**EXERCISE DESCRIPTION:** Please take the records that follow and repeat exactly the lines starting with the line with "Task: Click the 51% Magistral Small bar" and going on through the line with "Given: Click the 12/25 x-axis date label".

########################################

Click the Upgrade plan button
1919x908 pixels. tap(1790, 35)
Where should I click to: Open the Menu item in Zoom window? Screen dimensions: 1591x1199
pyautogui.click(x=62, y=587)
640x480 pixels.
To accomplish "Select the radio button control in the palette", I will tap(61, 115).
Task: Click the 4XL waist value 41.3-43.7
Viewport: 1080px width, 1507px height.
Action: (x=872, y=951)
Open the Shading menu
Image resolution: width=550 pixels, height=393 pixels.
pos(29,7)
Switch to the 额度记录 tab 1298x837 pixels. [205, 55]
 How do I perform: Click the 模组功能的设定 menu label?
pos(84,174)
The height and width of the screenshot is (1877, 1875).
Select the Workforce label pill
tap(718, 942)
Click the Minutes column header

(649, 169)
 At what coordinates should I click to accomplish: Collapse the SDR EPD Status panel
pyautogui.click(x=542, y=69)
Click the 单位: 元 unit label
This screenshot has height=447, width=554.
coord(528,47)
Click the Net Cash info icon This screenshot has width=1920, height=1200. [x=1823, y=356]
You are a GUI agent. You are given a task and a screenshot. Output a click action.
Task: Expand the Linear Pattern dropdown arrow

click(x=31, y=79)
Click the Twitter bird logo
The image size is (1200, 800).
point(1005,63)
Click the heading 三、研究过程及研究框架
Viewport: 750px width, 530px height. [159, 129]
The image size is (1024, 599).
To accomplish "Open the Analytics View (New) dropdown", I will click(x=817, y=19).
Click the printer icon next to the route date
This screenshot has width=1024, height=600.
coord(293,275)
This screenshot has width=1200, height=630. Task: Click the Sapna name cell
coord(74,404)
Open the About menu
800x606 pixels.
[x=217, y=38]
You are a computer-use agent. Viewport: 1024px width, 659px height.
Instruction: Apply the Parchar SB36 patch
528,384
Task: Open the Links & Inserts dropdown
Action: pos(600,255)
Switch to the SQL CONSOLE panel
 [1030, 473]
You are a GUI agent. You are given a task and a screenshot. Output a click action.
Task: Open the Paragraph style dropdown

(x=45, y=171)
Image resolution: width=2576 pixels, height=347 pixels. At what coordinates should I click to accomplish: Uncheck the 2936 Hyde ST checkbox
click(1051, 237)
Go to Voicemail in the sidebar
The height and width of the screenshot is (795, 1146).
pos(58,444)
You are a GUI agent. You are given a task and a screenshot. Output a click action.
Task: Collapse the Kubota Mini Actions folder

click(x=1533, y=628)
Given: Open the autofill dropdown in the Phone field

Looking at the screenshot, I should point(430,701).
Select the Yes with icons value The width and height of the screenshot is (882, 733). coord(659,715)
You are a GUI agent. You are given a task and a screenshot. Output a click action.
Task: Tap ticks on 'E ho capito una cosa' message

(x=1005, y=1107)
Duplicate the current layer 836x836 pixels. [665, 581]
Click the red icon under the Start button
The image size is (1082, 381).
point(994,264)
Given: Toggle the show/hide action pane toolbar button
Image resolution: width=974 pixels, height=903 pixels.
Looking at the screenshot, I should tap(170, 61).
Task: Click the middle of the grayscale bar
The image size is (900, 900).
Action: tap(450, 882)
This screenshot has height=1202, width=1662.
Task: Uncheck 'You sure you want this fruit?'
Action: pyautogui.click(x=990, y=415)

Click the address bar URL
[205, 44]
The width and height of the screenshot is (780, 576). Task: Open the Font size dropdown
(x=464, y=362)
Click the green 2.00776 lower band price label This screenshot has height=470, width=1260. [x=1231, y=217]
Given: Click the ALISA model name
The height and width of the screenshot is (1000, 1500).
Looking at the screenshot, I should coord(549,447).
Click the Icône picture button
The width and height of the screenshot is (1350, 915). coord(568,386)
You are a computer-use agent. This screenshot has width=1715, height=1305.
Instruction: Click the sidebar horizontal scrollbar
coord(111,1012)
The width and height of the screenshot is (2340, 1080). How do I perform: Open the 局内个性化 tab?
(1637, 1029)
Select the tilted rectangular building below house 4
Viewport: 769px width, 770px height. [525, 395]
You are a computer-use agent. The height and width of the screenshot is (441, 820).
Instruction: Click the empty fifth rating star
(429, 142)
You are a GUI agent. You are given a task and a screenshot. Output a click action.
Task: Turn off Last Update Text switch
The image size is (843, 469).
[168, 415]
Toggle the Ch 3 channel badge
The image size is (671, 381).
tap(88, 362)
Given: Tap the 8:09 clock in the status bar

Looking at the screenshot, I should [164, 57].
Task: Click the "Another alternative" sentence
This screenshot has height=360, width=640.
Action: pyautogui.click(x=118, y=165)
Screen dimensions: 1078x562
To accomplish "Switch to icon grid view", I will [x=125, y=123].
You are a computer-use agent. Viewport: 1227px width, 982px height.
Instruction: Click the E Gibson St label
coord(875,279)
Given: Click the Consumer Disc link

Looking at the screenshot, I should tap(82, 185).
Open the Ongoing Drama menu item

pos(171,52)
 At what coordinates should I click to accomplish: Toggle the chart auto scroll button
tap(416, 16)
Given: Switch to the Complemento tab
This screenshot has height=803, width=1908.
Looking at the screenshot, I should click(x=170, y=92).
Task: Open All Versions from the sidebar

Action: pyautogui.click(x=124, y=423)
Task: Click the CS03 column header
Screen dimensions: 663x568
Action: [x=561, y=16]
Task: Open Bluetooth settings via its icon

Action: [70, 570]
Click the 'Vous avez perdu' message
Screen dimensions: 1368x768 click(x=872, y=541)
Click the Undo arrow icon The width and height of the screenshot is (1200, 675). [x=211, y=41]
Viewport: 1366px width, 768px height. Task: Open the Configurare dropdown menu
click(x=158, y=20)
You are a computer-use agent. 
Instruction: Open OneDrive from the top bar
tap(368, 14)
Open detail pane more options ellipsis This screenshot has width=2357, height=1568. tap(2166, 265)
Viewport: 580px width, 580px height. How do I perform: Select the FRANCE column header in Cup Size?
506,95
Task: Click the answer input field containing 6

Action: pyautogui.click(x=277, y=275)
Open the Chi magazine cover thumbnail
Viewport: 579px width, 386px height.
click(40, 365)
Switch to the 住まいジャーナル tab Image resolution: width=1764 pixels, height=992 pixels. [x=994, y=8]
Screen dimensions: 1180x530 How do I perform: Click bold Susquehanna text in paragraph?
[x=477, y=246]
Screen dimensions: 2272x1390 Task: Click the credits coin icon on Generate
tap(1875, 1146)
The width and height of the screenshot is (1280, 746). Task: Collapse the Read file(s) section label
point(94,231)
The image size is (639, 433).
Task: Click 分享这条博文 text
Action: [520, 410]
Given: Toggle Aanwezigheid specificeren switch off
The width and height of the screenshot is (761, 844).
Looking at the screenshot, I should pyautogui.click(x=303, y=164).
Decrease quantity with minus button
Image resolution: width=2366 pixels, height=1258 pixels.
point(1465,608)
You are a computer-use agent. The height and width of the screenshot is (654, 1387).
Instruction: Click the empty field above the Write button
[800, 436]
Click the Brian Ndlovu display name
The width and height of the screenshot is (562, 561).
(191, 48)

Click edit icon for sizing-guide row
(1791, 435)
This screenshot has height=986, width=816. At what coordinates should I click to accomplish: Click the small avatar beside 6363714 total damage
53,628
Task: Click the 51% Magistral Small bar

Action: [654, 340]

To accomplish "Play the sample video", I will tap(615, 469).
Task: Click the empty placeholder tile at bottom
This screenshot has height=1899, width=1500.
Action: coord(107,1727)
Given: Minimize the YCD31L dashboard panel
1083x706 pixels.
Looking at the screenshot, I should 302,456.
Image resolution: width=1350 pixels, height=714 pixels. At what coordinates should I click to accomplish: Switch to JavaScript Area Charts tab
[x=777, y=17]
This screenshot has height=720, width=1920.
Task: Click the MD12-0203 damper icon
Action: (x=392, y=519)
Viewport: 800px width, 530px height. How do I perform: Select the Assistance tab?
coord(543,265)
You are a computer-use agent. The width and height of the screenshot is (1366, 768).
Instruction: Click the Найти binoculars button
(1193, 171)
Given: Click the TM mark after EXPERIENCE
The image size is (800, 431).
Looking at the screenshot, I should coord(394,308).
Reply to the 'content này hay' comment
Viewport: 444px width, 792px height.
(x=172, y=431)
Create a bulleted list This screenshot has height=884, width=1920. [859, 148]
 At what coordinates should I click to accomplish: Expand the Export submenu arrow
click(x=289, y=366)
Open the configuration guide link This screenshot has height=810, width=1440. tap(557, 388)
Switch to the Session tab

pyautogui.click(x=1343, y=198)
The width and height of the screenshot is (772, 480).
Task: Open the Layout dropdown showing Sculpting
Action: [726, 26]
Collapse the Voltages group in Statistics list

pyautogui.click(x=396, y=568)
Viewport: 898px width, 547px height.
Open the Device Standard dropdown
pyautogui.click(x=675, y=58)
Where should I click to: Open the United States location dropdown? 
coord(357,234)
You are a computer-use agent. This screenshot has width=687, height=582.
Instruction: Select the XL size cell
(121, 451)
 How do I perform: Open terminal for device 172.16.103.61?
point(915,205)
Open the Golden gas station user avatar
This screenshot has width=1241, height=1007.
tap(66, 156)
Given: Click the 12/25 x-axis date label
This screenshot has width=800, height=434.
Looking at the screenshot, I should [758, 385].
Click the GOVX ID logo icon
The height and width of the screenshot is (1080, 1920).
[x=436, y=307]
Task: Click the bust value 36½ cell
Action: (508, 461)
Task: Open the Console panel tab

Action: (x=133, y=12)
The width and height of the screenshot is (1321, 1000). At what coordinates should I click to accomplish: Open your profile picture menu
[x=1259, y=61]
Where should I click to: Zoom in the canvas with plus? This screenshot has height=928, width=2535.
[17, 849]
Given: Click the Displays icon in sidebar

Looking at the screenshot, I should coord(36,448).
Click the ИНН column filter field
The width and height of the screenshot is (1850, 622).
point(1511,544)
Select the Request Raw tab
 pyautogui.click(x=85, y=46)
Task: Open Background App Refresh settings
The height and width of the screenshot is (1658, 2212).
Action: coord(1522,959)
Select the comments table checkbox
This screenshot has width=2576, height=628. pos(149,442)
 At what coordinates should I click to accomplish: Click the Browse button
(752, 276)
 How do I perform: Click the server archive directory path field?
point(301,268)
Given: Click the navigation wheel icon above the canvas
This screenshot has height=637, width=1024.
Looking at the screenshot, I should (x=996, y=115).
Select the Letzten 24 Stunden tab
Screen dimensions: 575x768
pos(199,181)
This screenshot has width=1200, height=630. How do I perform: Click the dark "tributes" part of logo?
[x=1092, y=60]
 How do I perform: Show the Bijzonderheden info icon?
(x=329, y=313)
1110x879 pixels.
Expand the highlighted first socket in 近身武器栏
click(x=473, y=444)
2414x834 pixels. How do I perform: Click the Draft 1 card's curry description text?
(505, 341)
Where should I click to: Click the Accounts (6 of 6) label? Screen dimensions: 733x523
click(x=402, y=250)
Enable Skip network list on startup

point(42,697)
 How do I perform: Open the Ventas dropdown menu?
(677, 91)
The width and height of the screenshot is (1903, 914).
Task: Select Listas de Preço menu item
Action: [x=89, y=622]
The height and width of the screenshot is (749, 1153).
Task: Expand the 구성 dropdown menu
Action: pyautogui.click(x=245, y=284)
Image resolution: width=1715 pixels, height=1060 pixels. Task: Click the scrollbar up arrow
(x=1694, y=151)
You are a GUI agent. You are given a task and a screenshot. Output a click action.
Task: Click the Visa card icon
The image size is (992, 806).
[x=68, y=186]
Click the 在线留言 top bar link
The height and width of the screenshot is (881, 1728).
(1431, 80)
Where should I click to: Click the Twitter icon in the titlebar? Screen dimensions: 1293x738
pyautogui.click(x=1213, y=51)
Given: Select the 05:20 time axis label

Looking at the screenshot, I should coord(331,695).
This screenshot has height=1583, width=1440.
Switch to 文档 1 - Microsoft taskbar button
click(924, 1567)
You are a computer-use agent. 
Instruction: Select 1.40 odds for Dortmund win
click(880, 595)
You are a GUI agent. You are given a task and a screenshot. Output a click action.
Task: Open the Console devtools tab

########################################

**YOUR RESPONSE:**
Task: Click the 51% Magistral Small bar

Action: [654, 340]

To accomplish "Play the sample video", I will tap(615, 469).
Task: Click the empty placeholder tile at bottom
This screenshot has height=1899, width=1500.
Action: coord(107,1727)
Given: Minimize the YCD31L dashboard panel
1083x706 pixels.
Looking at the screenshot, I should 302,456.
Image resolution: width=1350 pixels, height=714 pixels. At what coordinates should I click to accomplish: Switch to JavaScript Area Charts tab
[x=777, y=17]
This screenshot has height=720, width=1920.
Task: Click the MD12-0203 damper icon
Action: (x=392, y=519)
Viewport: 800px width, 530px height. How do I perform: Select the Assistance tab?
coord(543,265)
You are a computer-use agent. The width and height of the screenshot is (1366, 768).
Instruction: Click the Найти binoculars button
(1193, 171)
Given: Click the TM mark after EXPERIENCE
The image size is (800, 431).
Looking at the screenshot, I should coord(394,308).
Reply to the 'content này hay' comment
Viewport: 444px width, 792px height.
(x=172, y=431)
Create a bulleted list This screenshot has height=884, width=1920. [859, 148]
 At what coordinates should I click to accomplish: Expand the Export submenu arrow
click(x=289, y=366)
Open the configuration guide link This screenshot has height=810, width=1440. tap(557, 388)
Switch to the Session tab

pyautogui.click(x=1343, y=198)
The width and height of the screenshot is (772, 480).
Task: Open the Layout dropdown showing Sculpting
Action: [726, 26]
Collapse the Voltages group in Statistics list

pyautogui.click(x=396, y=568)
Viewport: 898px width, 547px height.
Open the Device Standard dropdown
pyautogui.click(x=675, y=58)
Where should I click to: Open the United States location dropdown? 
coord(357,234)
You are a computer-use agent. This screenshot has width=687, height=582.
Instruction: Select the XL size cell
(121, 451)
 How do I perform: Open terminal for device 172.16.103.61?
point(915,205)
Open the Golden gas station user avatar
This screenshot has width=1241, height=1007.
tap(66, 156)
Given: Click the 12/25 x-axis date label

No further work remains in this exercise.